Twenty minutes later, her head spinning, she decides she and her kid can’t afford bass outfits that cost $250, muskie lures that cost $50 apiece or $350 for a fly rod ($600 with a reel) to catch a trout. She decides hiking might be a better way to spend quality time with Junior, and who could blame her?
But what if bluegills, crappie and catfish were no longer considered second-class citizens? What if state wildlife agencies nurtured those fisheries as fervently as they nurture the glamor fisheries?
That same single mom would find out that with a $30 rod-and-reel outfit, some hooks, some sinkers, a bobber and some bait, she and her youngster could go out and catch all the bluegills, crappie and catfish their hearts might desire.

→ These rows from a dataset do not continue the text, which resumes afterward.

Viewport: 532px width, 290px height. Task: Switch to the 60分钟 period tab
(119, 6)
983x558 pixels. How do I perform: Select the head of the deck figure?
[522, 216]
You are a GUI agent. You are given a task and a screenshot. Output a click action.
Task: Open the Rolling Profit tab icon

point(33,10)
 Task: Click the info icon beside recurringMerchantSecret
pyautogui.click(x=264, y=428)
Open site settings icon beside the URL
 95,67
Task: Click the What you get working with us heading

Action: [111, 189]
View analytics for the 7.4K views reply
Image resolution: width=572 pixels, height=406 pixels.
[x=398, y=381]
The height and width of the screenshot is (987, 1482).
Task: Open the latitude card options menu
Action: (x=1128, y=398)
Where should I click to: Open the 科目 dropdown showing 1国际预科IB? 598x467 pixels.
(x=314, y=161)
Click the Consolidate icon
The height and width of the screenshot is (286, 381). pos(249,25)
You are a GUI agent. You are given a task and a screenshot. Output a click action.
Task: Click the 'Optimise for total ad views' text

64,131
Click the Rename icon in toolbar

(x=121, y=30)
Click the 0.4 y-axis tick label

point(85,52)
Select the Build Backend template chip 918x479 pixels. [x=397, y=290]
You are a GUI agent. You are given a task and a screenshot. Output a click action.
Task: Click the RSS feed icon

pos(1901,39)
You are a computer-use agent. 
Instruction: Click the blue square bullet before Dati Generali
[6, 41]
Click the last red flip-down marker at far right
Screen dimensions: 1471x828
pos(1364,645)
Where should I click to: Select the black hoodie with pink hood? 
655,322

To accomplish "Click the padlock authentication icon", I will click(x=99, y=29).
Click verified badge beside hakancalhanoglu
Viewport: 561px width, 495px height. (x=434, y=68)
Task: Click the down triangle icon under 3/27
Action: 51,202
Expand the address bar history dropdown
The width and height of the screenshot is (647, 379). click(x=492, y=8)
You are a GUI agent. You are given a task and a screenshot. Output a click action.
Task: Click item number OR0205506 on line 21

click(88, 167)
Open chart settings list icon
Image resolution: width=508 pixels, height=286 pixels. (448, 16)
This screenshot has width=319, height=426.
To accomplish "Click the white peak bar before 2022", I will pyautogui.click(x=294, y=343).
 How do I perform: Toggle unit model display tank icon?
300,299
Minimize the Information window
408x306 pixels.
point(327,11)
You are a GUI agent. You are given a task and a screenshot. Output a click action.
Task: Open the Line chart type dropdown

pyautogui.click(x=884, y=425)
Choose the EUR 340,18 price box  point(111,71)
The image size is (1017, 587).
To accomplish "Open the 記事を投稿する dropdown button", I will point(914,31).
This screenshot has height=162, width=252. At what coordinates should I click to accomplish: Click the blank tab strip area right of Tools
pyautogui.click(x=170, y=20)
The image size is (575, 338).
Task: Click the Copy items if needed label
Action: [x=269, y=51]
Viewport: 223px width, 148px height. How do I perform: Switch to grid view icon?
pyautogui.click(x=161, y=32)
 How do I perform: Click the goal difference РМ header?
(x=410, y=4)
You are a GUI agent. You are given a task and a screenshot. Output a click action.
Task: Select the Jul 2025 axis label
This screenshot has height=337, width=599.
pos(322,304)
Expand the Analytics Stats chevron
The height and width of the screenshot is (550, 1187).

That scenario might soon get a chance to play out. Division of Natural Resources officials have launched a pilot project to improve fishing for panfish in several small West Virginia lakes. Right now, they’re focusing on bluegills and other members of the sunfish family.
They’re studying five lakes, all 50 acres or less in size, to determine how to grow more and larger bluegills and sunfish. The project will wrap up in a couple of years, at which time DNR officials will decide if creel limits and/or size limits should be placed on those species.
The underlying idea is to create trophy bluegill fisheries, which should ultimately give fishing for panfish a little more prestige and appeal. If that’s successful, maybe the DNR would do the same for crappie and catfish.
Fishing for panfish might never be as glamorous as fishing for bass, trout or muskies, but it’s easy and it’s affordable. For that reason alone, it deserves to be nurtured.